ASSIGNED TASK:
In the data that follows, how many lines contain the word "green"? Give only that number.

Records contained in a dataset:

☆ ☆ ☆ ☆

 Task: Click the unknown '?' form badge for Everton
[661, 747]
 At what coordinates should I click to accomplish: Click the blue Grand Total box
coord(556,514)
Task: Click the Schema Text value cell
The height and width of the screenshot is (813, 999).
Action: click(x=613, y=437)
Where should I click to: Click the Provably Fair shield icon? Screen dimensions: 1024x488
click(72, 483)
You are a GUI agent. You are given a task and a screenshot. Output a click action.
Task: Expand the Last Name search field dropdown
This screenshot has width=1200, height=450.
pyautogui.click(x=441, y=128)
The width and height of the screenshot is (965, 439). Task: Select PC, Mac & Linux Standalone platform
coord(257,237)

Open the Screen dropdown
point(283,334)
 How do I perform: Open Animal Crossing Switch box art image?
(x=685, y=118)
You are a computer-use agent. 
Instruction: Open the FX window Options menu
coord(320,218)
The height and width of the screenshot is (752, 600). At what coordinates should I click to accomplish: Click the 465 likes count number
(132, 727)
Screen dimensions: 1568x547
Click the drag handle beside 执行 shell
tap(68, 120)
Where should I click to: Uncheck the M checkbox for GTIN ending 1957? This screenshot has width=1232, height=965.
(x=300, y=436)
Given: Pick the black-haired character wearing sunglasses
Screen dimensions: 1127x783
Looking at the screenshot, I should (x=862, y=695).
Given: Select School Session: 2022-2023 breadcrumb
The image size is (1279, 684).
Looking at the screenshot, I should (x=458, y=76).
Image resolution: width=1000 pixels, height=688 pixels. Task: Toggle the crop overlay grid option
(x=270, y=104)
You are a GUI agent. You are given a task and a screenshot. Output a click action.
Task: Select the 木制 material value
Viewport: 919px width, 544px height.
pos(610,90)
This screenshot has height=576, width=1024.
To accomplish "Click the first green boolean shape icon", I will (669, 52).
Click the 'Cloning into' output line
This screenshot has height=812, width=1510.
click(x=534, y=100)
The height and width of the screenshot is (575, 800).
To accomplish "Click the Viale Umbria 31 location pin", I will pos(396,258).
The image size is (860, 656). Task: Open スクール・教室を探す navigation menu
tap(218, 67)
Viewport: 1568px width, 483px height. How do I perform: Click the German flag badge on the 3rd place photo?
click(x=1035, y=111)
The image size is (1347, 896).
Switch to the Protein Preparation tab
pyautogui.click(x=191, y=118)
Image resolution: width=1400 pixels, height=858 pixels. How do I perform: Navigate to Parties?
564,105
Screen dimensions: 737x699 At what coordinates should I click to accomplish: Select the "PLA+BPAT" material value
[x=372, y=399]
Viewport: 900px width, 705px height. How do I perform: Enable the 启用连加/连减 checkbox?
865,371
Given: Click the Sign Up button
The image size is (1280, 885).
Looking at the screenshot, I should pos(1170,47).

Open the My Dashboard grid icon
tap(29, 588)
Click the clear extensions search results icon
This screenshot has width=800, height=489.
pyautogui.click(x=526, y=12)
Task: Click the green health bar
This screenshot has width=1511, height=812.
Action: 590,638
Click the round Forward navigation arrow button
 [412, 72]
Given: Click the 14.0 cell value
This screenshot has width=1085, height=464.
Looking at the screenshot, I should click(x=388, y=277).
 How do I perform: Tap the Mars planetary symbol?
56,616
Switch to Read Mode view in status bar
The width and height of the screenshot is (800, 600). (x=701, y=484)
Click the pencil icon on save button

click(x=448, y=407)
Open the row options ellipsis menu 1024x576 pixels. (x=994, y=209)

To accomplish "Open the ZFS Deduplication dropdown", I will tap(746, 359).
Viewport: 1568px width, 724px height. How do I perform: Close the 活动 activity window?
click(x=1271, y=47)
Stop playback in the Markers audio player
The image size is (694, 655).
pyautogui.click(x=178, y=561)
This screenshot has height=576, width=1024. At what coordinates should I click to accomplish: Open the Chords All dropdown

☆ ☆ ☆ ☆

EXERCISE SOLUTION:
2